Even with the benefit of the disproportionate representation of Fijians under the 1990 Constitution, no Fijian party has been able to govern without the support of independent members and members of at least one other party.[93] Moreover, in the continued absence of united Fijian support for a single party, the election of a government which is not predominantly Fijian remains a possibility. Small wonder then that successful election campaigning so often depends on promising or delivering a benefit or advantage to the particular constituency or community, whether or not this might be in the interests of the nation as a whole.[94]

The CRC recognised that government Ministers should act in the national rather than narrow sectional interests of some particular ethnic group or constituency. As Dr Wadan Narsey has noted, however, the CRC’s rejection of the Proportional Representation (List) system maintains this weakness. For even under the Alternative Vote system recommended by the CRC, if a party is assured of victory in a constituency, minority votes and interests can be totally ignored, and parliamentarians can remain devoted to narrow sectional interests.[95]

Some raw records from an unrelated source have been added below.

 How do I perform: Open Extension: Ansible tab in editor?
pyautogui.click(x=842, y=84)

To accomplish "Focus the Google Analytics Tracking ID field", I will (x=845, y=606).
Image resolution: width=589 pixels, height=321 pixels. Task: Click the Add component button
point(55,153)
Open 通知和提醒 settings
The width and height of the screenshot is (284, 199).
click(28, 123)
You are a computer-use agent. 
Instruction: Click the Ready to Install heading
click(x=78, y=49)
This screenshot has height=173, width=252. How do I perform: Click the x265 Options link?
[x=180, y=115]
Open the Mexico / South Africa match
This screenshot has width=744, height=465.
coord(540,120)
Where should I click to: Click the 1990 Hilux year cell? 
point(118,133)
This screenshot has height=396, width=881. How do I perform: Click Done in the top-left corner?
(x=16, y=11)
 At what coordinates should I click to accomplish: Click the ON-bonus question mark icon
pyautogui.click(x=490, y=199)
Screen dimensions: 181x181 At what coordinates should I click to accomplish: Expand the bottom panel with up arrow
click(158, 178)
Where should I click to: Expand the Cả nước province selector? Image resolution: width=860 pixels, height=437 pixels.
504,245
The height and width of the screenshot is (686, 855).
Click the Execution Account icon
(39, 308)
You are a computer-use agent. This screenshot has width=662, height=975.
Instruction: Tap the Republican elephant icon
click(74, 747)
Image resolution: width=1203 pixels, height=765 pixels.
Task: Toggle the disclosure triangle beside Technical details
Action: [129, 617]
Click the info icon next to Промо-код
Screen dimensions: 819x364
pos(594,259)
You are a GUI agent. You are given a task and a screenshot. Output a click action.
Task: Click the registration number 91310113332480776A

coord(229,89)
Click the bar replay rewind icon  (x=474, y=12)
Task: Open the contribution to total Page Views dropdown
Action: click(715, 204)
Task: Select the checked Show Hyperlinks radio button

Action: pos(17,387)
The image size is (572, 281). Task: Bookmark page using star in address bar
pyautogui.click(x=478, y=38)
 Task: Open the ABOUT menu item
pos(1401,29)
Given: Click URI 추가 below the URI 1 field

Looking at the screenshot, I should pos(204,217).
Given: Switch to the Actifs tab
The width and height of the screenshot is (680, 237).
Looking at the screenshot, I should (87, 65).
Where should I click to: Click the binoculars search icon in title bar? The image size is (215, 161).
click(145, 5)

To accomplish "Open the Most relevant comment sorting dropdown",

As in Papua New Guinea, one of the problems in this area is the lack of talent available to the government. There is a need to ensure that government can draw upon talent from all major political parties, and not just from vulnerable minority parties more amenable to manipulation. The dominance of one party, the Soqosoqo ni Vakavuewa ni Taukei, in Fiji’s current political climate is not conducive to good government. In the words of Dr Narsey,

“No amount of Cabinet re-shuffling of the same ‘hand of cards’ is going to change the cards themselves (as Fiji as seen recently). ... The recent Government mismanagement disasters have cost the nation more than $300 million. ... [Those] who oppose political change must ask themselves whether indigenous Fijians in the country would not be better off, had better management by Government been able to save even half of that ...”

D. Conclusion

Throughout the South Pacific, small island states have been “rocked by [g]overnment scandal after scandal, overwhelming examples of mismanagement and abuse of public funds”.[96] In Papua New Guinea, enormous amounts of public money continue to be wasted as tender laws are ignored and politics intervenes. In Fiji, the National Bank of Fiji debacle “hangs over the head of the people like a huge black cloud”.[97] Other public institutions like the Housing Authority, Fiji Development Bank, Pacific Fishing Company and Native Land Trust Board have also been exposed for bad management.[98]

As modern institutions have continued to collide with traditional authority structures,[99] the region has also witnessed the development of two major types of political leadership: one closely associated with customary leadership, and the other with modern institutions and associations (local councils, churches, trade unions etc). The erosive effects of access to new and competing sources of power have affected both of these groups. As Powles has noted, the tendency is for members of traditional groups to seek independence and authority through modern, alternative sources of power, while traditional leaders, “whether in an endeavour to restore authority, or simply to pursue ambitions for greater power”, can attempt to exploit an ability to command traditional authority in order to influence executive or political decision-making. The effect of all this is to undermine the reciprocal basis of traditional relationships which once existed.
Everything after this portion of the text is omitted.